• _Written instruction_
Format the lines of the records as a JSON list of strings, one string per line with blank lines omitted. Include only the lines from the one containing "Find the location of a particular element. Image" through the end of the records.

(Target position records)
|---|
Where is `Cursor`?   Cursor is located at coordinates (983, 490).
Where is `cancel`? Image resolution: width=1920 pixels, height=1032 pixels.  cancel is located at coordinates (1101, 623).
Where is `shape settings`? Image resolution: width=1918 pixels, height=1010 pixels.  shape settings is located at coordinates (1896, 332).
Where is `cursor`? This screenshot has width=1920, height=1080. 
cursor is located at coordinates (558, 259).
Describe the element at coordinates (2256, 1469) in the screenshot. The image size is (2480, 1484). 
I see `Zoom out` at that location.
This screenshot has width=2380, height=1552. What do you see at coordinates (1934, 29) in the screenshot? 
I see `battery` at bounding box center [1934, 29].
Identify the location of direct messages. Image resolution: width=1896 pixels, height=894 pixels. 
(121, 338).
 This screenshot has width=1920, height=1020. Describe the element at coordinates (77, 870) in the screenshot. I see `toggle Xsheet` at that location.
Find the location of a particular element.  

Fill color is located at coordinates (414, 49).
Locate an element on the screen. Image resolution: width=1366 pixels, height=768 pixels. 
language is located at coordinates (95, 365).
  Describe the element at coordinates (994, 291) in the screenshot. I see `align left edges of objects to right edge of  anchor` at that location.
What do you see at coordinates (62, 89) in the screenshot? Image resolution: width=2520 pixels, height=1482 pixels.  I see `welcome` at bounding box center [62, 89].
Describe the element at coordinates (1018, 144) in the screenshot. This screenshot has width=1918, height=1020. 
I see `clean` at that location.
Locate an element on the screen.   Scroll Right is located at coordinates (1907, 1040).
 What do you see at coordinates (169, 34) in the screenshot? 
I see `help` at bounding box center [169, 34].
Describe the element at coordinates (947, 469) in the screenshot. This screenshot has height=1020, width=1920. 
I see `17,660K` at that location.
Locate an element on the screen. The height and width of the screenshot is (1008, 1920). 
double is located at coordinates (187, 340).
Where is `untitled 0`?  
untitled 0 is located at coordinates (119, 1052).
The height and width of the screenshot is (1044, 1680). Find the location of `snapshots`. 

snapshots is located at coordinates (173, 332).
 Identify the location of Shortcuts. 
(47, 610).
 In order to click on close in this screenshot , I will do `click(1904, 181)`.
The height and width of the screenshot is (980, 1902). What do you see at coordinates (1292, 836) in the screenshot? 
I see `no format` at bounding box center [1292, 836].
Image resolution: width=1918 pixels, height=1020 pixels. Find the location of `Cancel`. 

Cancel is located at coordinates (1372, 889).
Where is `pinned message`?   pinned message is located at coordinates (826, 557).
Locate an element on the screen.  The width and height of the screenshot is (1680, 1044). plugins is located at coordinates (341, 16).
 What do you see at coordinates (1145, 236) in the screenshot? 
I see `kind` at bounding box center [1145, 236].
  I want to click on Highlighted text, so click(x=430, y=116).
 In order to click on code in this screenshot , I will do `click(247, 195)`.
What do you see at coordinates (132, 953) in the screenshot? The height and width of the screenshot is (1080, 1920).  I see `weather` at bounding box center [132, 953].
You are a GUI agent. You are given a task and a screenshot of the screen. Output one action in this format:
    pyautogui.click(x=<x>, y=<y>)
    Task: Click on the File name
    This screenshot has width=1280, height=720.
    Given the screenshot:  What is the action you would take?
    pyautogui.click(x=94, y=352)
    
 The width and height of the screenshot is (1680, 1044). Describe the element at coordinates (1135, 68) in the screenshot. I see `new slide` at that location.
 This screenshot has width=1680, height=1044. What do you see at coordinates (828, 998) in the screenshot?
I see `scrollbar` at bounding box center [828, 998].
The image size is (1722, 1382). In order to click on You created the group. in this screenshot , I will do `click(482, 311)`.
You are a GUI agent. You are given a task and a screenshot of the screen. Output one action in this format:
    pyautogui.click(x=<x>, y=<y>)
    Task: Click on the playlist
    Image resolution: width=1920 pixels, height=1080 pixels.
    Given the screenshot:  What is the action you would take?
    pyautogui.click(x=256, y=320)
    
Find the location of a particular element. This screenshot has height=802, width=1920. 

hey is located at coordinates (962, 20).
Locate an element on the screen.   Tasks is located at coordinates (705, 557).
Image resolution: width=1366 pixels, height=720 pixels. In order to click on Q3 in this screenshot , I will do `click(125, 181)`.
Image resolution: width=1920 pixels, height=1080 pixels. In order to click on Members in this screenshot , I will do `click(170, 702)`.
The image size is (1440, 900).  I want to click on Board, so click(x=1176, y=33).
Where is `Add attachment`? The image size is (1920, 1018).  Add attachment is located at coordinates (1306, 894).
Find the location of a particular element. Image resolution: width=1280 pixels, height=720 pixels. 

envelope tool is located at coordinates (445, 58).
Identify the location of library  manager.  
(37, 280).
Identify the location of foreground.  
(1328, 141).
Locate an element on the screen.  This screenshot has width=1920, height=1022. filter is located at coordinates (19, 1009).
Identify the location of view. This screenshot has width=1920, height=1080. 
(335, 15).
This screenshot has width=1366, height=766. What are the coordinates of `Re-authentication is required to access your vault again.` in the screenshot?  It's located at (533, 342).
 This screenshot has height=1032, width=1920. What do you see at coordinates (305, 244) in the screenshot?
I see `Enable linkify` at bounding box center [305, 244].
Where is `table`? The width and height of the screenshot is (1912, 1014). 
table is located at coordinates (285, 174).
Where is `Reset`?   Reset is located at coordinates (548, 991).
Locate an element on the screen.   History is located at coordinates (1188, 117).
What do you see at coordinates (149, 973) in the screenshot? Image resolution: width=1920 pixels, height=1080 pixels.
|---|
• _Solution_
[
  "Find the location of a particular element. Image resolution: width=1280 pixels, height=720 pixels. ",
  "envelope tool is located at coordinates (445, 58).",
  "Identify the location of library  manager.  ",
  "(37, 280).",
  "Identify the location of foreground.  ",
  "(1328, 141).",
  "Locate an element on the screen.  This screenshot has width=1920, height=1022. filter is located at coordinates (19, 1009).",
  "Identify the location of view. This screenshot has width=1920, height=1080. ",
  "(335, 15).",
  "This screenshot has width=1366, height=766. What are the coordinates of `Re-authentication is required to access your vault again.` in the screenshot?  It's located at (533, 342).",
  " This screenshot has height=1032, width=1920. What do you see at coordinates (305, 244) in the screenshot?",
  "I see `Enable linkify` at bounding box center [305, 244].",
  "Where is `table`? The width and height of the screenshot is (1912, 1014). ",
  "table is located at coordinates (285, 174).",
  "Where is `Reset`?   Reset is located at coordinates (548, 991).",
  "Locate an element on the screen.   History is located at coordinates (1188, 117).",
  "What do you see at coordinates (149, 973) in the screenshot? Image resolution: width=1920 pixels, height=1080 pixels."
]